Create Index based on execution plan

  • I'm including the actual execution plan on a query, one of the tables that is a left outer join shows that it's doing a Clustered Index Scan. When I hover over the details of that, what parts of that data do I use to create a new nonclustered index so that it does a seek instead of a scan.

    Attached is the execution plan.

  • What I've always done when trying to create indexes (whether wrong or not), is go by these rules [for nonclustered indexes]:

    For joined tables, the first column is what is used in the "ON" clause, additional columns are added if there is an "AND" with that "ON" clause. Then if there are any additional columns in the queries "WHERE" clause, those get added also.

    So for my example, the statement:

    Left Outer Join Cust_Ident_Type cit On cit.Cust_Ident_Type_ID = ci.Cust_Ident_Type_ID

    And cit.Effective_DT <= @getdate-2

    And (cit.End_DT IS NULL Or cit.End_DT > @getdate-2)

    So that would tell me to create a nonclustered index like this:

    Create NonClustered Index......

    (

    Cust_Ident_Type_ID Asc,

    Effective_DT Asc,

    End_DT Asc

    )

    But when I re-run my query, it still uses the Clustered Index showing a clustered index scan.....#confused. (I can't believe I just used twitter syntax!!!)

  • I'll venture that the 'OR' clause in the join statement is the issue here. You're looking for values that are either NULL (at one end of the index range) or greater than a certain value (at the other end of the index range). I'll bet that the query optimizer decides it's more efficient to scan the clustered index than do two separate seeks at two 'ends' of the index range.

    If so, it's unlikely that ANY index will be able to cover all three criteria in the join statement. Depending on the distribution of values in the data, you may be able to create a Non-Clustered index on Cust_Ident_Type_ID and Effective_Dt that would INCLUDE End_DT; query optimizer might be able to do a partial (range?) scan of that index to find values that fit the criteria, which could be more efficient than a full clustered index scan.

    Rob Schripsema
    Propack, Inc.

  • Rob Schripsema (9/28/2011)


    I'll venture that the 'OR' clause in the join statement is the issue here. You're looking for values that are either NULL (at one end of the index range) or greater than a certain value (at the other end of the index range). I'll bet that the query optimizer decides it's more efficient to scan the clustered index than do two separate seeks at two 'ends' of the index range.

    If so, it's unlikely that ANY index will be able to cover all three criteria in the join statement. Depending on the distribution of values in the data, you may be able to create a Non-Clustered index on Cust_Ident_Type_ID and Effective_Dt that would INCLUDE End_DT; query optimizer might be able to do a partial (range?) scan of that index to find values that fit the criteria, which could be more efficient than a full clustered index scan.

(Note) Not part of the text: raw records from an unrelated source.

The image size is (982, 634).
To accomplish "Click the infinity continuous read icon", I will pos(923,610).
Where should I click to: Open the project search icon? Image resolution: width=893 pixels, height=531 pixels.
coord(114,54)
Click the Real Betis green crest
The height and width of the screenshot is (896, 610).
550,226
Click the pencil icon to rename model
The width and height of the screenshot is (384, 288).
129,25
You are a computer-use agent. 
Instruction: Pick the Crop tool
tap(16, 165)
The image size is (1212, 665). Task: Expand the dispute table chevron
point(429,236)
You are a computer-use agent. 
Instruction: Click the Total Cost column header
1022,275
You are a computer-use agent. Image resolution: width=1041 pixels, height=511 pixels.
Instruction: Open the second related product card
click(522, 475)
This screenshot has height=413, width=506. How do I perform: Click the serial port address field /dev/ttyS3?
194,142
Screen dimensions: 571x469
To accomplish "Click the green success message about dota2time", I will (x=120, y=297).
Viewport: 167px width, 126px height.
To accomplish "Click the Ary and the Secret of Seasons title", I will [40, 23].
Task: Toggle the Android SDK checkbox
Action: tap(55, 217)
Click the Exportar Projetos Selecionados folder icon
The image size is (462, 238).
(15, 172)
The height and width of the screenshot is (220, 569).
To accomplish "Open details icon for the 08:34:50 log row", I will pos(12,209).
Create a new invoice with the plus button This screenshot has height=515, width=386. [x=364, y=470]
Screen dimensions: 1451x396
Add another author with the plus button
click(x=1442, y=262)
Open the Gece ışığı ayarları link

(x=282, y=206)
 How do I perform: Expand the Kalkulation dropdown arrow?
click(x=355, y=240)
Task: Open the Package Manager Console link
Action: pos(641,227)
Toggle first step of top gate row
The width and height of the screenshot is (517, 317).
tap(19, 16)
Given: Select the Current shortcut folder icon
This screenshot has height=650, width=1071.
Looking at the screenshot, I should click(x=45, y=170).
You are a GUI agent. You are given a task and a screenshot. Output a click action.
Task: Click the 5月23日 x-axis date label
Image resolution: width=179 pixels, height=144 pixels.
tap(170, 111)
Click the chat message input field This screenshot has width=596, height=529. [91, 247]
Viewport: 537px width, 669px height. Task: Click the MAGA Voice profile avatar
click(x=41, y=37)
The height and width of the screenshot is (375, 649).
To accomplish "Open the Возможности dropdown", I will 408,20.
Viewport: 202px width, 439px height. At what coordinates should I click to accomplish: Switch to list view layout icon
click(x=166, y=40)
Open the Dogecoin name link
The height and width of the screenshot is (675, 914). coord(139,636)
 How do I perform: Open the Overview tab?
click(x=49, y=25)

    Tried doing that and it didn't work.

    I then removed the "OR" to just have "cit.End_DT IS NULL", and instead of "including" the End_DT, I had it apart of the actual index and that still didn't work.

    I'm doing a sp_recompile on my table after each addition/deletion of these indexes to make sure that it rebuilds the execution plan, is there something else that I need to do to trigger a new plan?

  • Indexes support filters first and foremost. So you want the columns that are part of the filter first (to cut the number of rows in consideration first). So you want either Effective_DT or End_DT first in the index. Which one depends on which predicate reduces the row count the most. Then you want the other of those as the second column and lastly Cust_Ident_Type_ID as the third column.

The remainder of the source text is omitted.